ABOUT THE (CONTRAPUNTAL) TRINITAS
Samantha Terrell has not so much written to fulfill the needs of a particular form as discovered the only form that can do justice to this exceptional and spellbinding piece of poeticism. Initially I was concerned at having to negotiate the paths of this extended poem, but my hesitation was quickly forgotten as I abseiled down and across her ingeniously worked phrases and images.
- Roger Hare, Pushcart Prize Nominee
What is a contrapuntal trinitas
A contrapuntal "trinitas" ("three in one") is an experimental form of poetry written to create (at least) three distinct, but related, poems in one.
Unlike a cleave or a dialectic, the trinitas liberates both poet and reader with its free verse style and stanza flexibility. A trinitas need not so much set up opposing arguments, as present varying twists on one or two topics.
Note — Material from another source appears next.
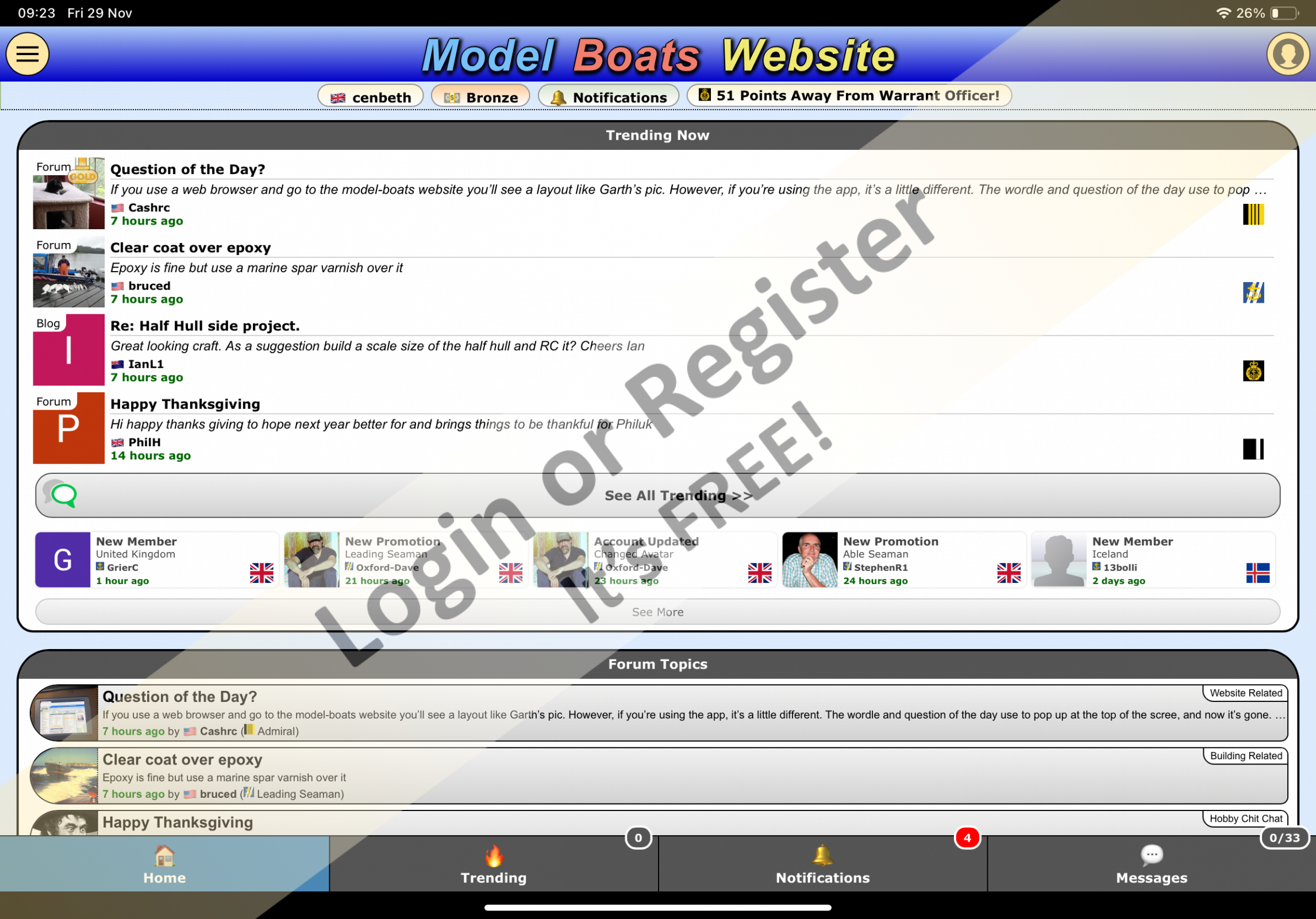Viewport: 1316px width, 919px height.
Task: Open Notifications pill in header bar
Action: (609, 96)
While Terrell doesn't wish to place limitations on how other poets may attempt this form, she recommends keeping the stanzas to 6-8 lines when possible. Indeed, most of Terrell's trinitas poems use approximately four or fewer lines per stanza, which she feels assists the reader in appreciating a continuous flow of the piece.
Ultimately, a trinitas may be approached by reading first, in a zig-zag manner, scanning back and forth through the stanzas; second, from the top, but reading only the stanzas on the left side of the page; and third, from the top, but reading only the stanzas aligned on the right. All three pieces within the one, will exhibit value and meaning in their own right.
The contrapuntal trinitas (so-named because another title for this form did not heretofore present itself) also bears a slight resemblance to Zuihitsu, a 10th century Japanese form. Poetry Foundation offers the following definition of Zuihitsu: This capacious genre incorporates nonfiction, musings and confessions, poetry, and miscellany to create a spontaneous, layered text.